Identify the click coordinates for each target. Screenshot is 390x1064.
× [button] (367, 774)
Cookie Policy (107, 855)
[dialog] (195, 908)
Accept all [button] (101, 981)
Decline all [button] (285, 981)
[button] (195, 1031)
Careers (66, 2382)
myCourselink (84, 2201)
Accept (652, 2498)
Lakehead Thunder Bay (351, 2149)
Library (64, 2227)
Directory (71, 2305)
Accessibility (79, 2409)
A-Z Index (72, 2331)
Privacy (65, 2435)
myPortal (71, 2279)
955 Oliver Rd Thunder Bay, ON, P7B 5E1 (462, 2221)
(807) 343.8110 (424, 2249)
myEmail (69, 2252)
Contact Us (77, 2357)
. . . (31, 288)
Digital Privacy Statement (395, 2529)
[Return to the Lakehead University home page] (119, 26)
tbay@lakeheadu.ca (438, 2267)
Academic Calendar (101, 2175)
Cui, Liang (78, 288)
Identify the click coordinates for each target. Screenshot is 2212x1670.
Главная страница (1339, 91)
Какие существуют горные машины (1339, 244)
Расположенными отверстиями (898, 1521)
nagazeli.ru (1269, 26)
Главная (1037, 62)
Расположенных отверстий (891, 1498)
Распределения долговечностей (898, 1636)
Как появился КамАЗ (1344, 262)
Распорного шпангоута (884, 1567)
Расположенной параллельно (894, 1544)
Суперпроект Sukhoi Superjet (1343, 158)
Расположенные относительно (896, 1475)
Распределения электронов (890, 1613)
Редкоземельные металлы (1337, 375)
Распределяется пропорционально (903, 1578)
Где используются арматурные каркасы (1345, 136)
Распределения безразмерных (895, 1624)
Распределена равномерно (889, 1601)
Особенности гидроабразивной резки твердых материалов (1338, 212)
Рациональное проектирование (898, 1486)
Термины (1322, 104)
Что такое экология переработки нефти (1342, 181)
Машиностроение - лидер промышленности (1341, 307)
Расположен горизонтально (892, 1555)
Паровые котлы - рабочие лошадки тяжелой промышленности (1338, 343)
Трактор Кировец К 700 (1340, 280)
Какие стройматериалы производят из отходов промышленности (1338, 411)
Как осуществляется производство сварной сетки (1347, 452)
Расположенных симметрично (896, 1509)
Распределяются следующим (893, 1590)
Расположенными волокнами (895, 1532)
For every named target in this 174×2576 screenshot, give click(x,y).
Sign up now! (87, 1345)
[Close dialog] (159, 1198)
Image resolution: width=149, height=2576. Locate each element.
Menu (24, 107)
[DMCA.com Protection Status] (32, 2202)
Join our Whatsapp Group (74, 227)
^^^^
* _Problem to solve_
Each line in the listing is to be returned exactly.

* _Response box_
Identify the click coordinates for each target. Screenshot is 390x1064.
× [button] (367, 774)
Cookie Policy (107, 855)
[dialog] (195, 908)
Accept all [button] (101, 981)
Decline all [button] (285, 981)
[button] (195, 1031)
Careers (66, 2382)
myCourselink (84, 2201)
Accept (652, 2498)
Lakehead Thunder Bay (351, 2149)
Library (64, 2227)
Directory (71, 2305)
Accessibility (79, 2409)
A-Z Index (72, 2331)
Privacy (65, 2435)
myPortal (71, 2279)
955 Oliver Rd Thunder Bay, ON, P7B 5E1 (462, 2221)
(807) 343.8110 (424, 2249)
myEmail (69, 2252)
Contact Us (77, 2357)
. . . (31, 288)
Digital Privacy Statement (395, 2529)
[Return to the Lakehead University home page] (119, 26)
tbay@lakeheadu.ca (438, 2267)
Academic Calendar (101, 2175)
Cui, Liang (78, 288)
Identify the click coordinates for each target. Screenshot is 2212x1670.
Главная страница (1339, 91)
Какие существуют горные машины (1339, 244)
Расположенными отверстиями (898, 1521)
nagazeli.ru (1269, 26)
Главная (1037, 62)
Расположенных отверстий (891, 1498)
Распределения долговечностей (898, 1636)
Как появился КамАЗ (1344, 262)
Распорного шпангоута (884, 1567)
Расположенной параллельно (894, 1544)
Суперпроект Sukhoi Superjet (1343, 158)
Расположенные относительно (896, 1475)
Распределения электронов (890, 1613)
Редкоземельные металлы (1337, 375)
Распределяется пропорционально (903, 1578)
Где используются арматурные каркасы (1345, 136)
Распределения безразмерных (895, 1624)
Распределена равномерно (889, 1601)
Особенности гидроабразивной резки твердых материалов (1338, 212)
Рациональное проектирование (898, 1486)
Термины (1322, 104)
Что такое экология переработки нефти (1342, 181)
Машиностроение - лидер промышленности (1341, 307)
Расположен горизонтально (892, 1555)
Паровые котлы - рабочие лошадки тяжелой промышленности (1338, 343)
Трактор Кировец К 700 (1340, 280)
Какие стройматериалы производят из отходов промышленности (1338, 411)
Как осуществляется производство сварной сетки (1347, 452)
Расположенных симметрично (896, 1509)
Распределяются следующим (893, 1590)
Расположенными волокнами (895, 1532)
For every named target in this 174×2576 screenshot, give click(x,y).
Sign up now! (87, 1345)
[Close dialog] (159, 1198)
Image resolution: width=149, height=2576. Locate each element.
Menu (24, 107)
[DMCA.com Protection Status] (32, 2202)
Join our Whatsapp Group (74, 227)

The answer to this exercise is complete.